YOUR TASK:
Leave the pictures out, and print everything else in the records exactly.

STORED DATA:
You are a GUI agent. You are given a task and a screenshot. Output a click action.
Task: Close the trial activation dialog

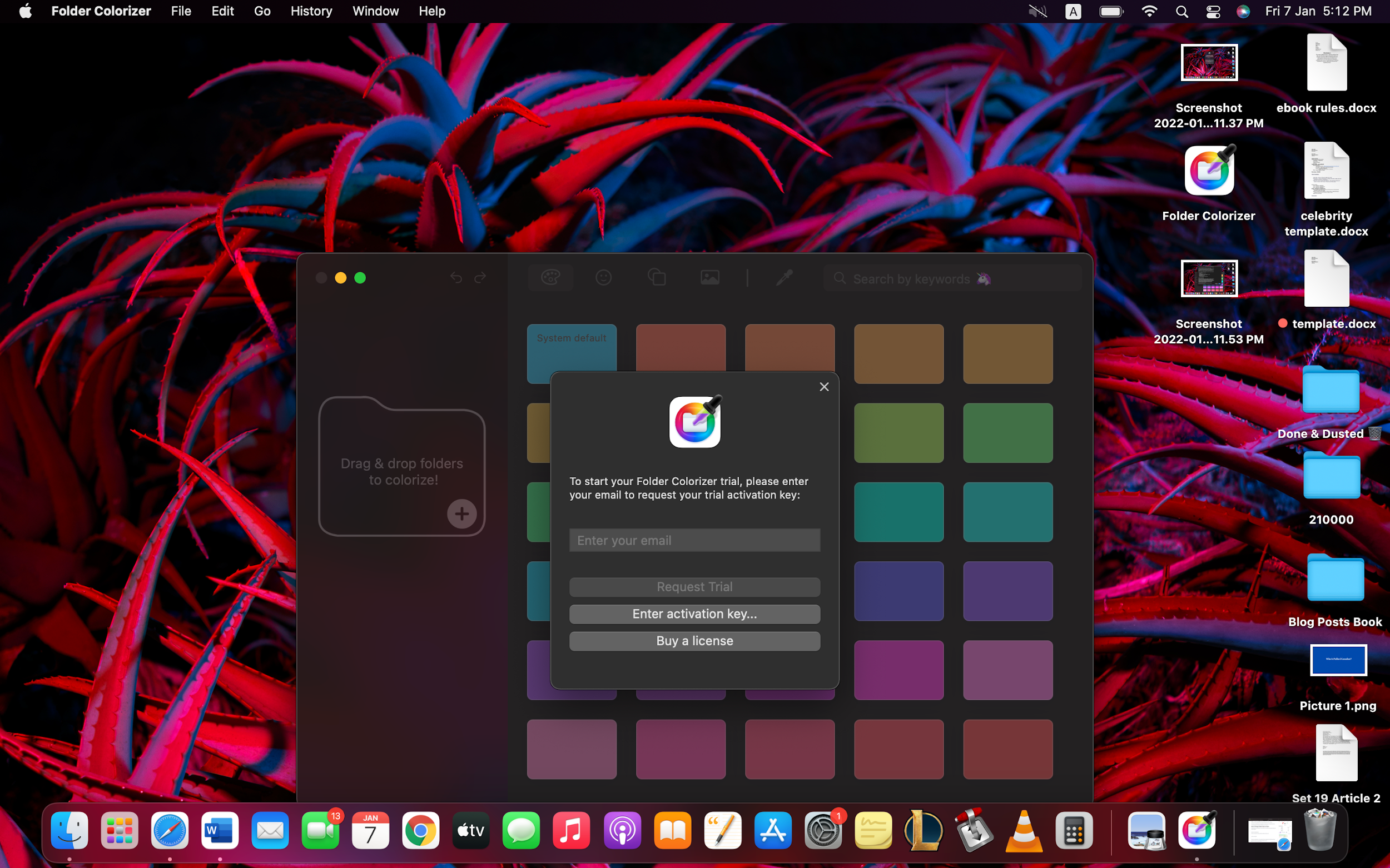(824, 387)
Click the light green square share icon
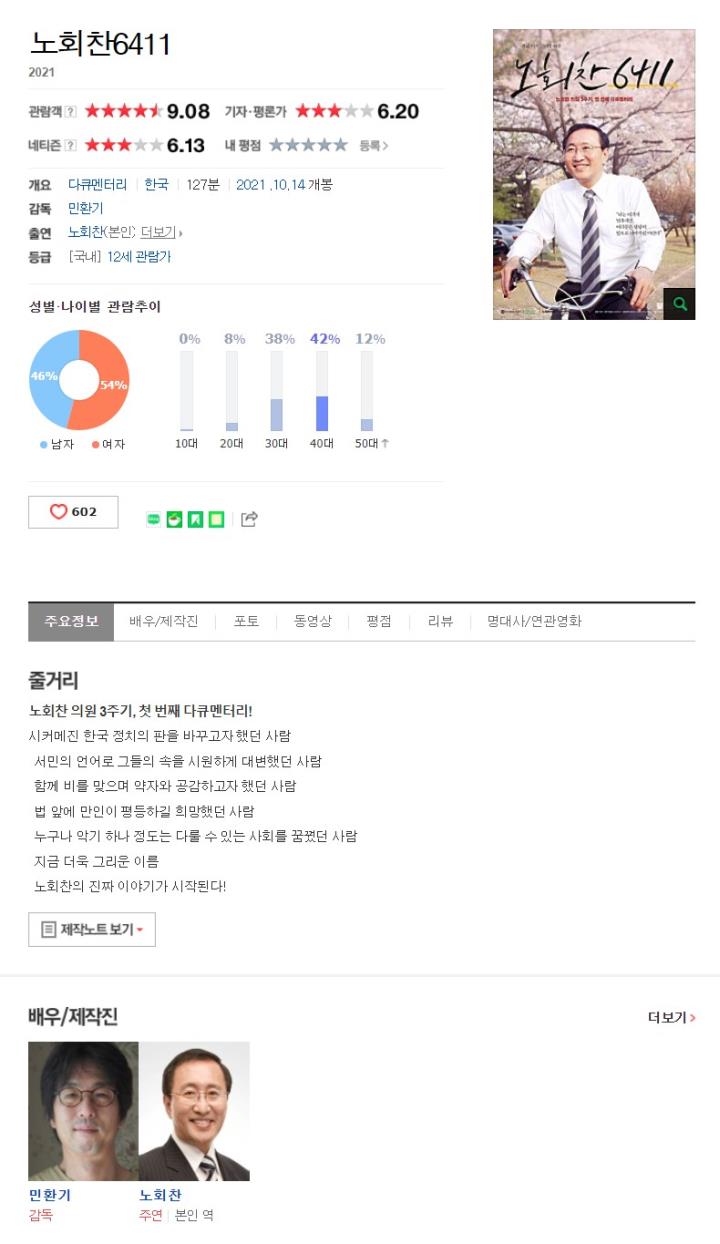 (216, 519)
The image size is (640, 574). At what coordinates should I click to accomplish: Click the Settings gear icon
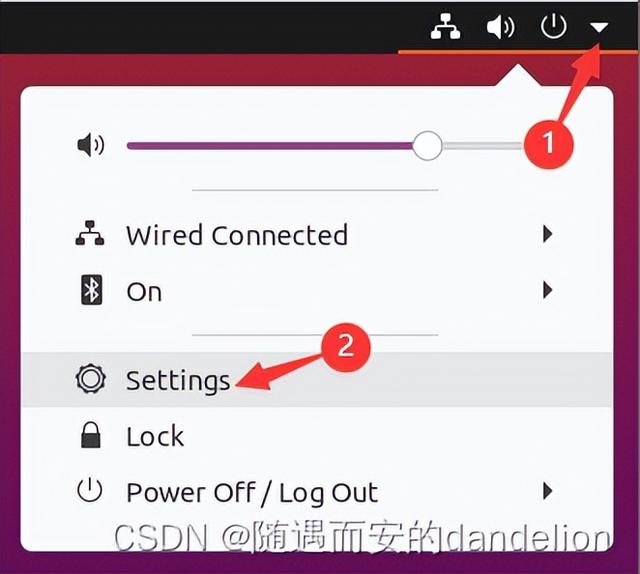tap(91, 379)
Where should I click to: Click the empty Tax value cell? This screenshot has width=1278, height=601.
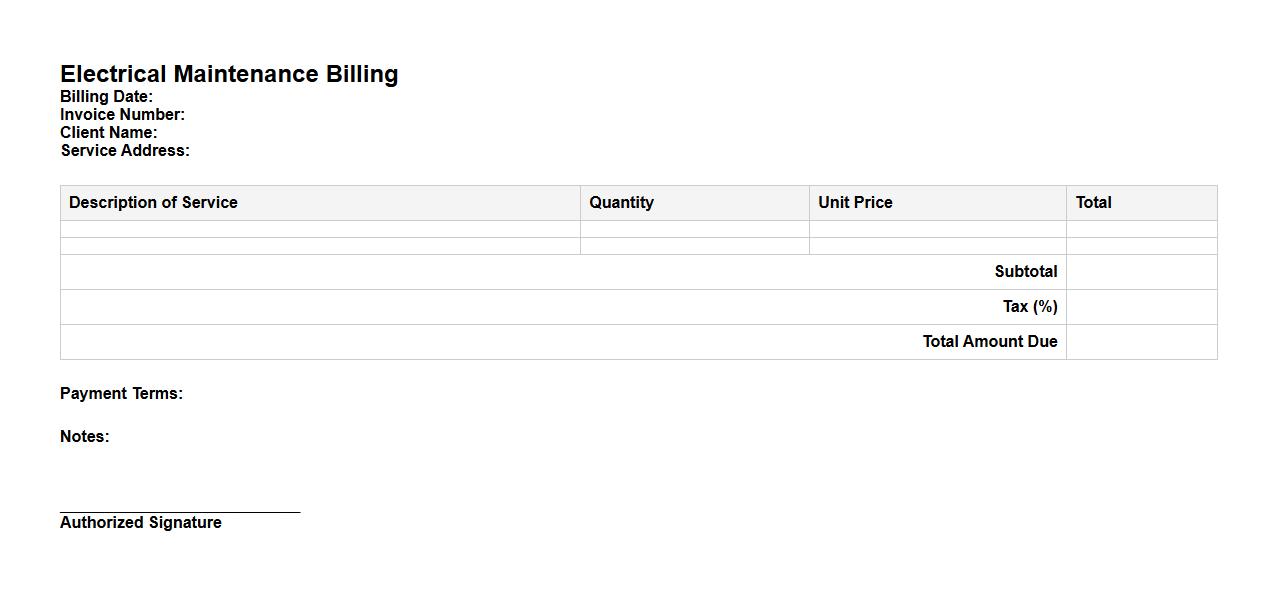[x=1141, y=307]
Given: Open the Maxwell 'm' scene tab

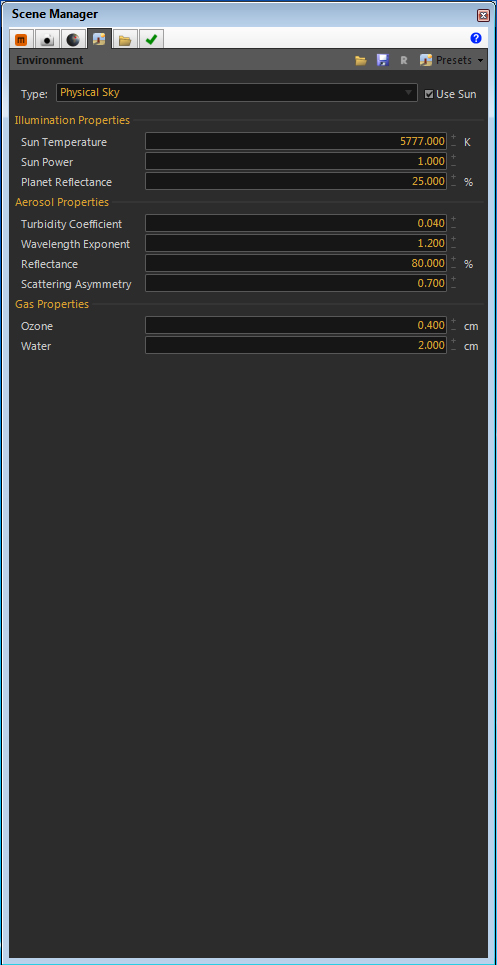Looking at the screenshot, I should (22, 39).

EXERCISE RESPONSE:
You are a GUI agent. You are given a task and a screenshot. Output a click action.
Task: Close the trial activation dialog

(824, 387)
Click the light green square share icon
 (216, 519)
The image size is (640, 574). At what coordinates should I click to accomplish: Click the Settings gear icon
tap(91, 379)
Where should I click to: Click the empty Tax value cell? This screenshot has width=1278, height=601.
[x=1141, y=307]
Given: Open the Maxwell 'm' scene tab

Looking at the screenshot, I should (22, 39).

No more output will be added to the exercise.